--- Begin PAGE EXTRACT ---
Re: A86: ASM Programming Test

To: <assembly-86@lists.ticalc.org>
Subject: Re: A86: ASM Programming Test
From: "David Phillips" <electrum@tfs.net>
Date: Wed, 9 Dec 1998 11:43:59 -0600
Delivered-To: assembly-86-outgoing@towerguard.unix.edu.sollentuna.se
Reply-To: assembly-86@lists.ticalc.org


I spent about a day trying to figure this out.  It's not possible.  To
divide by shifting requires at least a 16 or 32 bit fixed-point number, and
it still comes out a little too bit too small (reference: "More Tricks of
the Game Programming Gurus").  For example, to divide x by 3 in C (the ">>"
operator means shift right N places...same as the assembler uses):

x_div_3 = (x >> 2) + (x >> 4) + (x >> 6) + (x >> 8)

I ended up using a little subtraction loop to divide a number (code cut from
program):

 ld a,(MapY)    ; load y coord
 ld b,3      ; need to divide by 3
 ld c,0      ; it starts at 1, always add once
DoRadarL:
 inc c      ; increase quotient
 sub b      ; subtract divisor
 jr nc,DoRadarL    ; loop until it's negative

The dividend is in A, the divisor in B and C is the quotient.  It just
increments the quotient and decrements the dividend by the divisor until the
dividend is less than 0.  If you add the divisor to the dividend at the end,
then you will have the remainder as well.
--- End PAGE EXTRACT ---
*STATED PROBLEM:*
Answer these about the division post:
1. Which book does the writer cite as a reference?
2. In the subtraction loop, which register holds the quotient?
3. On what date was the message sent?
Base your answers on the division post alone, not on the material.
--- Begin SUPPLIED MATERIAL ---
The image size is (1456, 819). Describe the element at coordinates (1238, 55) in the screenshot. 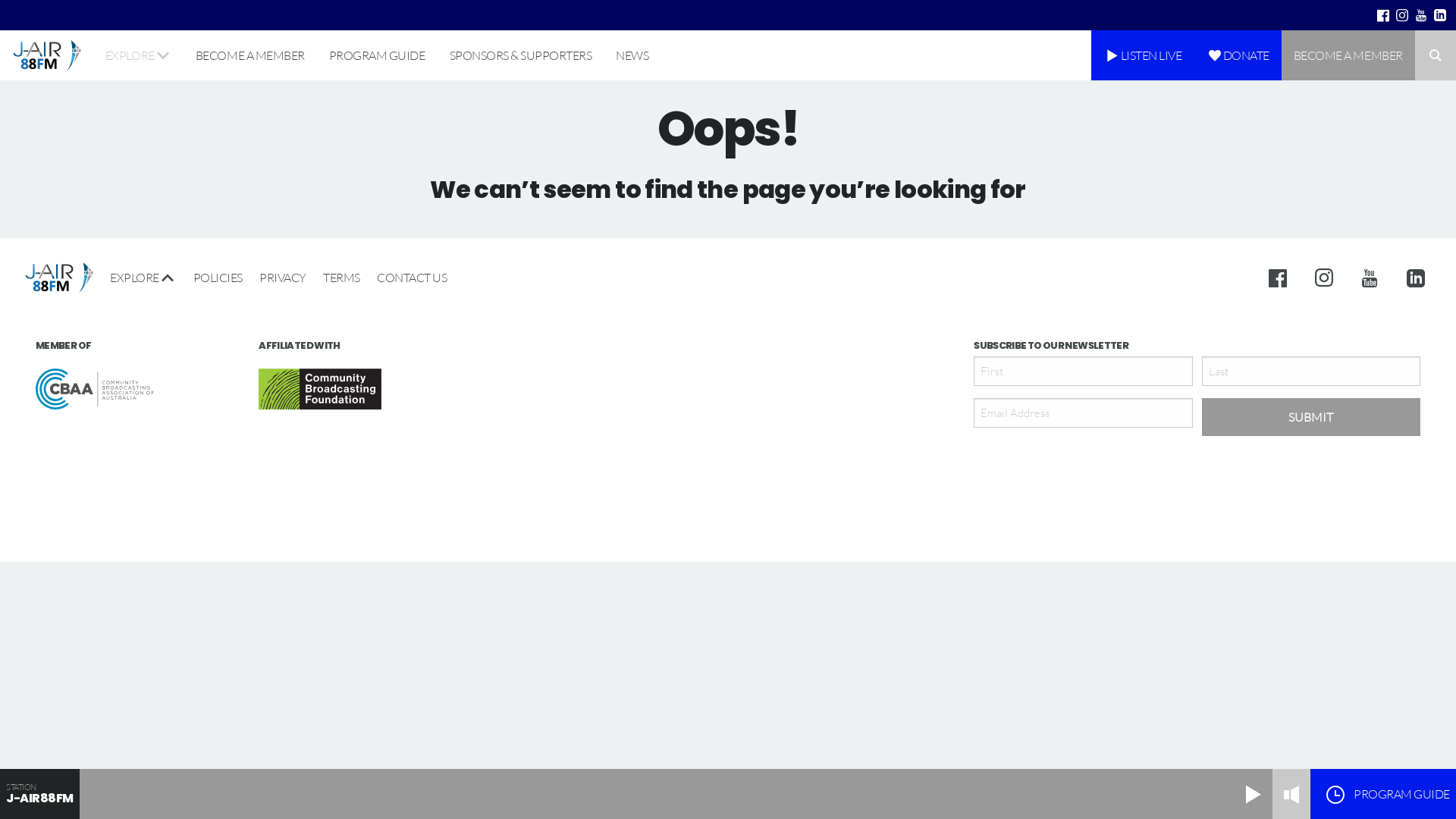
--- End SUPPLIED MATERIAL ---
*ANSWER FOR THE TASK:*
1. "More Tricks of the Game Programming Gurus"
2. C
3. Wed, 9 Dec 1998